TASK DETAILS: For each line in the material below that holds "Safari", copy that line.

SUPPLIED DATA:
━━━

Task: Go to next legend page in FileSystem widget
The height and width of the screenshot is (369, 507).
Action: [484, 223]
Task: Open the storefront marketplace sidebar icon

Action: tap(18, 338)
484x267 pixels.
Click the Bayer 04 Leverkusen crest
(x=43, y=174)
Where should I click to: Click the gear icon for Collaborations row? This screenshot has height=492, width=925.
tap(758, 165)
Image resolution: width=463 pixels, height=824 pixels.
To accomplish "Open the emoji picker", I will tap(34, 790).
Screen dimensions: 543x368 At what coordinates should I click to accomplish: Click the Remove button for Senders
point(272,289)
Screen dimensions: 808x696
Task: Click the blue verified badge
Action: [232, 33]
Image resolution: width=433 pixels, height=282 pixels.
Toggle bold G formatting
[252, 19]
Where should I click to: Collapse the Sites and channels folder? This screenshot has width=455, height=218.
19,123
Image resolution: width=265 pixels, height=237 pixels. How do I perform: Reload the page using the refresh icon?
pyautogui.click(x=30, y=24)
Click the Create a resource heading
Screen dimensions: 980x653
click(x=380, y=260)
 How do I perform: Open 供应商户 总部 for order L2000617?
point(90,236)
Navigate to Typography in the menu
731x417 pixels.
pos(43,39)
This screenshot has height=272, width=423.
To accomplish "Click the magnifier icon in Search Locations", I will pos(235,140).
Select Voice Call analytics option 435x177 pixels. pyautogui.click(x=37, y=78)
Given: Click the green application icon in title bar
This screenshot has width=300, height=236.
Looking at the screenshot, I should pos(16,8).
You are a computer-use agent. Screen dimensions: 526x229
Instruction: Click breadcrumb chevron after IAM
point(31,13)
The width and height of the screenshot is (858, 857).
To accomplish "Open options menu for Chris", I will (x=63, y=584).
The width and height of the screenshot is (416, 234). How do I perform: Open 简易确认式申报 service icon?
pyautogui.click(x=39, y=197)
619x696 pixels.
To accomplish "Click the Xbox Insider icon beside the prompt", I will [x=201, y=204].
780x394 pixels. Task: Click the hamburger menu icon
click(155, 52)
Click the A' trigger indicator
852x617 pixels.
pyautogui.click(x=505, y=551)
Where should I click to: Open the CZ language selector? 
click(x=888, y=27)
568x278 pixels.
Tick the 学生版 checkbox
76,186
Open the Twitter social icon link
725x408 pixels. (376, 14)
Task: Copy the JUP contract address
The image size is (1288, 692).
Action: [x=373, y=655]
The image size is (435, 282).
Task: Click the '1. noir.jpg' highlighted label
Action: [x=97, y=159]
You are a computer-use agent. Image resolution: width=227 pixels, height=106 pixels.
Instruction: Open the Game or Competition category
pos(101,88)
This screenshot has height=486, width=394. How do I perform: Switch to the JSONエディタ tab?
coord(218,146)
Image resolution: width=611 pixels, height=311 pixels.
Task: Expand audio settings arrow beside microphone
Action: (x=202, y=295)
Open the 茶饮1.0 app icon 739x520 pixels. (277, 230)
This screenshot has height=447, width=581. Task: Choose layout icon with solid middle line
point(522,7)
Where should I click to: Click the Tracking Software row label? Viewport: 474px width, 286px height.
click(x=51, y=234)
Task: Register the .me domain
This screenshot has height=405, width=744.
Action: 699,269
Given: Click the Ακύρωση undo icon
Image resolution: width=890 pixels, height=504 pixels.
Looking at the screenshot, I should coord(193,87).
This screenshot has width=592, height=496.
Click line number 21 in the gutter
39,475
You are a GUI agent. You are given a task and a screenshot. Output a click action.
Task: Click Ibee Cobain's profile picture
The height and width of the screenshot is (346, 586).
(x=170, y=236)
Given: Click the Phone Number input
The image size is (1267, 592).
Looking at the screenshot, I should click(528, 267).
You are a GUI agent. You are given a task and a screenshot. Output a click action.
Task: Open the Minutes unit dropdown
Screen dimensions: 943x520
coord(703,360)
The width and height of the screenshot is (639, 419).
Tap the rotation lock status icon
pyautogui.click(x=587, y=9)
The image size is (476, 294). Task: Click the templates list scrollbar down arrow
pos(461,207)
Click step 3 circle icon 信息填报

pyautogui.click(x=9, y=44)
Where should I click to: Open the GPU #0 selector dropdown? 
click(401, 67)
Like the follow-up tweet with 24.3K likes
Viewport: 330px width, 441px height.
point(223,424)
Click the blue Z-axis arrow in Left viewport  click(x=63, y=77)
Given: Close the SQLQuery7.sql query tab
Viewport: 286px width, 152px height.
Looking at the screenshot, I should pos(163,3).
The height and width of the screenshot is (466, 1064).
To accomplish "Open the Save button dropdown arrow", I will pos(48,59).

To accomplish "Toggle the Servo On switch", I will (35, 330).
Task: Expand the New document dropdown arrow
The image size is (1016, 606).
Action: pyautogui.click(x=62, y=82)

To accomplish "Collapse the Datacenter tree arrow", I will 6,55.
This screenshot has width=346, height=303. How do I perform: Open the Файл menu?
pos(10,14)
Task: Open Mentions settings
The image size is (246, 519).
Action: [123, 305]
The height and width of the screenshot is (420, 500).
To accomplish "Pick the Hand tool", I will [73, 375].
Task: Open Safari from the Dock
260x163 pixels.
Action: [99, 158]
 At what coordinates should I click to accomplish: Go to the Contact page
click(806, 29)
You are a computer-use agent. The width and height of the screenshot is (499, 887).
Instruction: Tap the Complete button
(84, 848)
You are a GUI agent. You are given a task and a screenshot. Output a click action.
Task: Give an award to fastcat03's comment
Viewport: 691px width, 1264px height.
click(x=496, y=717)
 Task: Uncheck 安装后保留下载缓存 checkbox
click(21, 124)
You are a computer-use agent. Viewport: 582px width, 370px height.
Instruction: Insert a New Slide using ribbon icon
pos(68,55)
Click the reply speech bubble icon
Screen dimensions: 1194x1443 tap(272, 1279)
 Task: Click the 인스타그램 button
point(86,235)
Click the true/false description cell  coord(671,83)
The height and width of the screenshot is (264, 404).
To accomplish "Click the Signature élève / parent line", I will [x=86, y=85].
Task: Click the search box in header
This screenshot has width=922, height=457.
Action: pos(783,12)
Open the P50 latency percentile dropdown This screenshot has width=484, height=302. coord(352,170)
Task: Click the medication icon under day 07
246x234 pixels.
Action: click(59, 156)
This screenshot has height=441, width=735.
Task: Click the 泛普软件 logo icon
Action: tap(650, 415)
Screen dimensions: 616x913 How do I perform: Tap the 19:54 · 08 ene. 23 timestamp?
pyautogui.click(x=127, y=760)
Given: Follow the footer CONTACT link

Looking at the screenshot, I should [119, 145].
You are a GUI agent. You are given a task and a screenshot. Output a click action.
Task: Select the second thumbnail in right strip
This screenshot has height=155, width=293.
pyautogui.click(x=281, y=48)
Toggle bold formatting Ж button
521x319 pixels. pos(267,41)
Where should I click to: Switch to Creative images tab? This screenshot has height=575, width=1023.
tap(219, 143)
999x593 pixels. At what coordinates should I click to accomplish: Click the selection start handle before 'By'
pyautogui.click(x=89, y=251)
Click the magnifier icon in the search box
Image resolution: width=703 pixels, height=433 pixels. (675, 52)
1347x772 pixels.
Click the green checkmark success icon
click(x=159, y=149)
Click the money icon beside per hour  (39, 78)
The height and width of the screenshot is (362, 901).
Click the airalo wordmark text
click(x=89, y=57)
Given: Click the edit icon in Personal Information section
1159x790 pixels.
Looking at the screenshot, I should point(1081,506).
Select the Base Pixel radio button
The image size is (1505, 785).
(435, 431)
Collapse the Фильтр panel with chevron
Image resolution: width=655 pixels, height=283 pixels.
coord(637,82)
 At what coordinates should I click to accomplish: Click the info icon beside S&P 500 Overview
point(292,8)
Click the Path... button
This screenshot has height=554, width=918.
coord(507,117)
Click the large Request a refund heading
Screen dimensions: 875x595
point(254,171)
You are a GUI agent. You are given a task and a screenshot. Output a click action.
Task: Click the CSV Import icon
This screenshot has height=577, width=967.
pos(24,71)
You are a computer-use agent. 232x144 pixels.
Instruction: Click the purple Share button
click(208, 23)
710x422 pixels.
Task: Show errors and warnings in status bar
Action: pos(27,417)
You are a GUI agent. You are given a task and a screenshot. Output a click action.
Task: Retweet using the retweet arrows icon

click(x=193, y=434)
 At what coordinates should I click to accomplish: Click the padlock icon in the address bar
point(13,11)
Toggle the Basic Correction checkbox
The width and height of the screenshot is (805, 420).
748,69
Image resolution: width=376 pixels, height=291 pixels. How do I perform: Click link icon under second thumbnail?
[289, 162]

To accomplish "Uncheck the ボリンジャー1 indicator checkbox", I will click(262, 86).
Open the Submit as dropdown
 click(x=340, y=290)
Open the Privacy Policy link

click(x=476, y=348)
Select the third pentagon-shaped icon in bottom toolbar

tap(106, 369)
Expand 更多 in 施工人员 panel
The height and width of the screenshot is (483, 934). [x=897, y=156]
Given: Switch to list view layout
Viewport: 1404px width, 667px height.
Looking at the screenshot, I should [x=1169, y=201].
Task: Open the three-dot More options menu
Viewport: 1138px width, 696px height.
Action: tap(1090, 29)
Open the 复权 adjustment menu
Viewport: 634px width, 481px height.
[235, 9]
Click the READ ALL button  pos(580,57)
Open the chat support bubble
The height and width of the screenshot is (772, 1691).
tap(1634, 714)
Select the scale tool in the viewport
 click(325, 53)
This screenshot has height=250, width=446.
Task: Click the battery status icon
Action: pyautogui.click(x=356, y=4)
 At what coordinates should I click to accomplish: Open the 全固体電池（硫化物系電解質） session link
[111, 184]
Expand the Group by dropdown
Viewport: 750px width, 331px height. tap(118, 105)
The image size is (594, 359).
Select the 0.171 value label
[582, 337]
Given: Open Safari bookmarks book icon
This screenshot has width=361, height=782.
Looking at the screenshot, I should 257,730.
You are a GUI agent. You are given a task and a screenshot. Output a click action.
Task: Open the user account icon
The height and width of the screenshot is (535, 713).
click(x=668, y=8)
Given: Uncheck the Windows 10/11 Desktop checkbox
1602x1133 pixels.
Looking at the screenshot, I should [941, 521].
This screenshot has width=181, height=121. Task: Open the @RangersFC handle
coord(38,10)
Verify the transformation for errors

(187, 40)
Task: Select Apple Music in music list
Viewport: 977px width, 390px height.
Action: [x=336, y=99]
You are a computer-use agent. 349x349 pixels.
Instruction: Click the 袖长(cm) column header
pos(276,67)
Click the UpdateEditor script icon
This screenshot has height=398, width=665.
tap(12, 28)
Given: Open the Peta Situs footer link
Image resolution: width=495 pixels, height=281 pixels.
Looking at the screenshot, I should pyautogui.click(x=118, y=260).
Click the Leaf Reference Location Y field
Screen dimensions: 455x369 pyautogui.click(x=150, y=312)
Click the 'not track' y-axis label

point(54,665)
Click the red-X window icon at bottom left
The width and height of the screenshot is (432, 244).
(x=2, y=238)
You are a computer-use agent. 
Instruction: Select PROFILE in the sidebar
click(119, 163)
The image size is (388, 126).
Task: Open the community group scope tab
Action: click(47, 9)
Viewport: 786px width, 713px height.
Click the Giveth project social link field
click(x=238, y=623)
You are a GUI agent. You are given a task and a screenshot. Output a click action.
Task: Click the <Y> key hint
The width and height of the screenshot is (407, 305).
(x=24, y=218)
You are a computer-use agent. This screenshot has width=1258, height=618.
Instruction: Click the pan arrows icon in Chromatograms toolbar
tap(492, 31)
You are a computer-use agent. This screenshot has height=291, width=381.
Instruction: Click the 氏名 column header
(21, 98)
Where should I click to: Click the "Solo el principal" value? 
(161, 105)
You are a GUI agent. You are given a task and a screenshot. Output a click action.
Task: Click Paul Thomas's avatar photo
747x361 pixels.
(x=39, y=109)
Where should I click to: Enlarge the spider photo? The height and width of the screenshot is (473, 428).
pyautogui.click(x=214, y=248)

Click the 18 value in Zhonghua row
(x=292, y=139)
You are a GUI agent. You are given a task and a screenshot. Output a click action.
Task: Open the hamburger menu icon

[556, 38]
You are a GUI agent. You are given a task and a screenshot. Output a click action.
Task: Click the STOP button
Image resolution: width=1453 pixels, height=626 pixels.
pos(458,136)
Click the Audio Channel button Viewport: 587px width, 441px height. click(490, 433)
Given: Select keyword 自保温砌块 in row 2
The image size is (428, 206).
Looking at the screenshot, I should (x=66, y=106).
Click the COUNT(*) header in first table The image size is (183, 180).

━━━

EXERCISE RESULT:
Task: Open Safari from the Dock
Given: Open Safari bookmarks book icon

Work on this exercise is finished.